Elmira also offers several entertainment options that draw people from the surrounding region. As the area’s premier performing arts center, the Clemens Center draws around 180,000 visitors a year. “Generally we get four to five Broadway shows a year.” Home to a professional hockey team, First Arena is a 3,784-seat multi-purpose facility with two ice rinks, a bar, arcade, 31 luxury suites, and meeting rooms. The facility attracts roughly 150,000 people a year.
“When you put all that together, we have a good start,” Mr. Krusen points out. “But we’ve got challenges. There are a lot of vacant buildings. There are a lot of empty storefronts so we are going to try to generate some good, downtown market rate living options.” The plan to revitalize Elmira using state funds to leverage private investment has been dubbed Elmira Refresh. The initiative will breathe new life into the downtown by repurposing abandoned buildings, making the area more visually appealing, and making the downtown more interconnected and walkable. “We have some real opportunities.” There is already a $14 million mixed use development project underway that will add 15,000 square feet of commercial space and 54 market rate apartments to Elmira’s downtown.
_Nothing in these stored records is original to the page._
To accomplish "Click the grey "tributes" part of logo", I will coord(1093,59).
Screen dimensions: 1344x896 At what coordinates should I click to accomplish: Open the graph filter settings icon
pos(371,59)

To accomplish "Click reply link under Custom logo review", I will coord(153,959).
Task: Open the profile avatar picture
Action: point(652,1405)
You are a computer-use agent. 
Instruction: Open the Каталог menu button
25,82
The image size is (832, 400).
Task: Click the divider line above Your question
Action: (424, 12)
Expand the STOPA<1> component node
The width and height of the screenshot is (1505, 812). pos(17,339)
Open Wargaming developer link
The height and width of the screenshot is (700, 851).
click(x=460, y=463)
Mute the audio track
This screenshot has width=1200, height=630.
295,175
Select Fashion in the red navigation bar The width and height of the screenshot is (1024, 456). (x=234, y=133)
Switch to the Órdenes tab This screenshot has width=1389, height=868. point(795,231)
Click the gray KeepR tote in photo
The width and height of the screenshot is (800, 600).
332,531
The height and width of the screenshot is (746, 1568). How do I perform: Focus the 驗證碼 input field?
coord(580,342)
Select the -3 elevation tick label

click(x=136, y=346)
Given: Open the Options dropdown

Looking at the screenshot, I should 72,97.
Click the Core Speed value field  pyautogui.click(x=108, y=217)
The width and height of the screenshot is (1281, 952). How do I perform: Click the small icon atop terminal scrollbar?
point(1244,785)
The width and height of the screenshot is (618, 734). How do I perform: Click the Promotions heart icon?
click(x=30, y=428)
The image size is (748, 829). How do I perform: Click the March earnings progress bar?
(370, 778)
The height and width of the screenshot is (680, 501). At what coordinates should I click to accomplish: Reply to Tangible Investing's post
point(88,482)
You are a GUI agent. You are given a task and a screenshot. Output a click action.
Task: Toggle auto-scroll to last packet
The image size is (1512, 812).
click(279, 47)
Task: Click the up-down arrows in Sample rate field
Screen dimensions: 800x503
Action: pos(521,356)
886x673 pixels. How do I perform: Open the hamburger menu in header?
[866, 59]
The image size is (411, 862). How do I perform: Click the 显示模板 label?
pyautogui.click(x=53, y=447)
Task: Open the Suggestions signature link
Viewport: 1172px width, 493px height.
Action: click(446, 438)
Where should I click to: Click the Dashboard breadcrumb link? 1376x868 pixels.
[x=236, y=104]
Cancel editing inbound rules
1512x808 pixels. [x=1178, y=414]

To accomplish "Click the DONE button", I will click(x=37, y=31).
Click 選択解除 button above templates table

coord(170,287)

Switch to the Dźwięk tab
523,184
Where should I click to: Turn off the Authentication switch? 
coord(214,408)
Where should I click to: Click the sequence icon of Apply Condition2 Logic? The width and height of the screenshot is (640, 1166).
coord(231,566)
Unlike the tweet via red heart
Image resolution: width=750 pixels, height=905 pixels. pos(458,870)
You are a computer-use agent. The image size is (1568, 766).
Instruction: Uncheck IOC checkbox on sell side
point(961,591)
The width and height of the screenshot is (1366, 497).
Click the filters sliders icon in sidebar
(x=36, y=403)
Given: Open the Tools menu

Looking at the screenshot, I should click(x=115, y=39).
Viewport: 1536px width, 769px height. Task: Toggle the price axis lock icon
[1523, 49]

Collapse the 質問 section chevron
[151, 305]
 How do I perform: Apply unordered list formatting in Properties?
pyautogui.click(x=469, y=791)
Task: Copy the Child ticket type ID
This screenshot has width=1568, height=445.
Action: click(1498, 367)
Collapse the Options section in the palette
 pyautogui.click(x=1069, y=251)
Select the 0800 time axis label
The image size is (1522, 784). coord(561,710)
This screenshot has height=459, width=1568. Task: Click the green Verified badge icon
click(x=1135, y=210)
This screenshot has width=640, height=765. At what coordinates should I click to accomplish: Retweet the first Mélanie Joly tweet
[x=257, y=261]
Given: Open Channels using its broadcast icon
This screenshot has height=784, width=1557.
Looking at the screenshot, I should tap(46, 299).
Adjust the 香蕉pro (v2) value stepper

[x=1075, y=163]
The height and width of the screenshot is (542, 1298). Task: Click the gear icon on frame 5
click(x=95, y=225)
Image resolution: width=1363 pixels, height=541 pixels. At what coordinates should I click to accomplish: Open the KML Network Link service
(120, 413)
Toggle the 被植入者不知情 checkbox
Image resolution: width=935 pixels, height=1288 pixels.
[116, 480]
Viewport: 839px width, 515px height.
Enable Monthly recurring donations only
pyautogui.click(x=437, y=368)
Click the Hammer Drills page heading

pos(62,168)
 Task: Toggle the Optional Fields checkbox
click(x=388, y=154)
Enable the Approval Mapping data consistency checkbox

In addition to the funding secured through URI, The City of Elmira won money from New York State’s Downtown Revitalization Initiative (DRI) to fund the county seat’s makeover. “Each of the ten regional councils got to select one downtown that would receive $10 million dollars,” Mr. Krusen explains. “Elmira was selected as that downtown. That $10 million is being invested in the Elmira Refresh plan that we put together.”
Elmira is also receiving assistance from the Empire State Poverty Reduction Initiative (ESPRI). “The three census tracts that make up downtown Elmira have a 50 percent poverty level. So we are tying our DRI efforts with our poverty reduction initiative work to rehabilitate the neighborhoods that abut downtown as well. It is difficult to have a livable, vibrant downtown if those neighborhoods that abut downtown are substandard housing or neighborhoods under substantial stress.” The ESPRI has provided a $1 million grant to help revitalize those neighborhoods.
Chemung County’s airport has also been given a substantial grant. The Elmira Corning Regional Airport was just awarded $40 million in state funds and an additional $18 million in federal funds for a complete terminal renovation. “[We will] rehabilitate our airport terminal to make it an airport of tomorrow,” Mr. Krusen shares. “We have quite a design that the architects have come up with for that facility.” The renovation will help secure the airport’s reputation as the Gateway to the Southern Tier and the Finger Lakes.
The Southern Tier—and Upstate New York as a whole—have all too often been left out of the state’s economic growth and prosperity. For example, “120,000 jobs were created in New York State from August 2015 through August 2016,” Mr. Krusen reports. “Ninety-four percent of them were created in New York City. Upstate New York continues to be challenged. Chemung County continues to have its challenges.”
But, with millions in grant money ready to be put to good use, Chemung County and the rest of the Southern Tier are on a positive path. “There are a lot of different sources of funding, a lot of different opportunities, and we are positioning ourselves to take full advantage of those opportunities and to confront our challenges,” Mr. Krusen summarizes. “We are utilizing the resources being brought to us and [making our community] a better place to do business and a good place to raise a family.”